• [Passage provided]

⟨

As shown in FIG. 2, the three-way catalyst 11 has a structure in which a catalytic coating 11b is formed on the walls of exhaust gas channels in a honeycomb support 11a made of cordierite. The catalytic coating 11b contains activated alumina particles coated with a Rh-carried ZrLa mixed oxide (Rh/ZrLaO/Al2O3) and a Rh-carried oxygen storage component (Rh/OSC). The ZrLa mixed oxide-coated activated alumina particles may be those in which a rare earth metal, such as La, is dissolved as a solid solution by about 3 to about 6 mole %.
The present invention imposes no special limitations on that the catalytic coating 11b contains additional one or more catalytic components or that the ZrLa mixed oxide-coated activated alumina particles and/or the oxygen storage component carry another one or more kinds of catalytic metals in addition to Rh. Alternatively, the three-way catalyst 11 may have a multilayered structure in which the catalytic coating 11b and another one or more catalytic coatings of different catalyst compositions are stacked one on another.
A detailed description is given below of examples of the catalytic coating 11b.
(Preparation of Rh/ZrLaO/Al2O3)

⟩

• [Data extract]
⟨

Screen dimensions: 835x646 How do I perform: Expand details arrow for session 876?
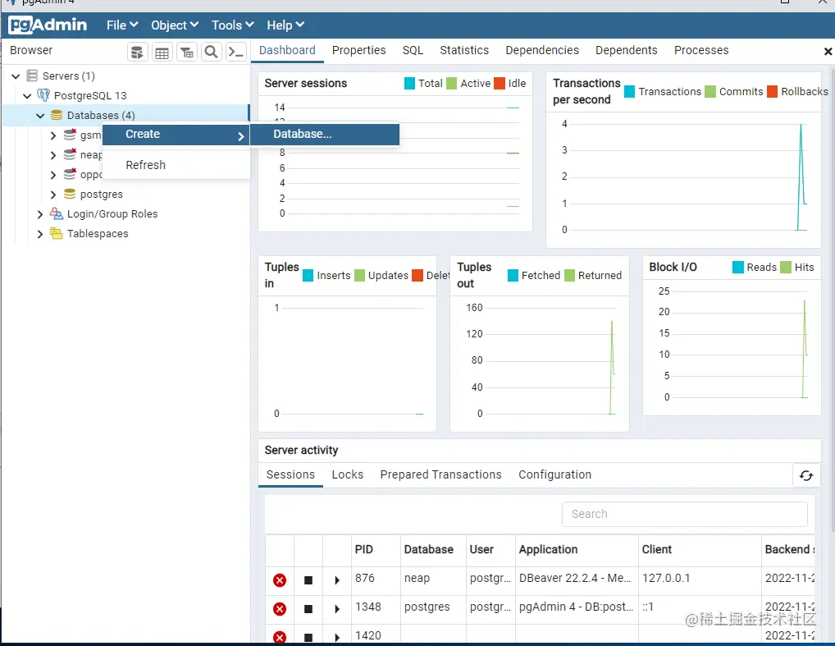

⟩

• [Short problem A]
Answer these questions from the three-way catalyst text.
(i) What material is the honeycomb support made of?
(ii) By roughly what amount may a rare earth metal such as La be dissolved as a solid solution in the ZrLa mixed oxide-coated activated alumina particles?
(iii) Instead of a single coating, what structure may the three-way catalyst have?
• [Short problem B] Carry on the three-way catalyst text from its final heading.
None of the lines have any bearing on what follows.

• [Output A]
(i) Cordierite.
(ii) About 3 to about 6 mole %.
(iii) A multilayered structure in which the catalytic coating 11b and one or more other catalytic coatings of different catalyst compositions are stacked one on another.

• [Output B]
Activated alumina powder (γ-Al2O3) is dispersed in a mixed solution of zirconium nitrate and lanthanum nitrate. A specified amount of aqueous ammonia is added to the mixed solution to reach an alkaline pH, thereby forming a precipitate (coprecipitation). The precipitate is presumed to be activated alumina particles coated with a mixed oxide precursor (hydroxide of Zr and La). The obtained precipitate is filtered, rinsed, dried by keeping it at 200° C. for two hours and calcined by keeping it at 500° C. for two hours, thereby obtaining activated alumina particles whose surfaces are coated with ZrLa mixed oxide (ZrLaO/Al2O3).
The ZrLaO/Al2O3 is mixed with an aqueous solution of rhodium nitrate and then evaporated to dryness, thereby obtaining a Rh-carried ZrLaO/Al2O3 (Rh/ZrLaO/Al2O3).
(Formation of Catalytic Coating)
An oxygen storage component (OSC) is mixed with an aqueous solution of rhodium nitrate and evaporated to dryness, thereby obtaining a Rh-carried OSC (Rh/OSC). Then, the Rh/OSC, the Rh/ZrLaO/Al2O3 and a binder (ZrO2) are mixed and water and nitric acid are also added and mixed by stirring with a disperser, thereby obtaining a slurry. A honeycomb support 11a made of cordierite is immersed in the slurry and then picked up therefrom and surplus slurry is removed by air blow. This process is repeated until a specified amount of slurry is coated on the exhaust gas channel walls of the support 11a. Thereafter, the support 11a is heated from normal temperature to 450° C. at a constant rate of temperature increase in 1.5 hours and then kept at 450° C. for two hours (dried and calcined), thereby forming a catalytic coating 11b on the support 11a.
(La Ratio in ZrLa Mixed Oxide)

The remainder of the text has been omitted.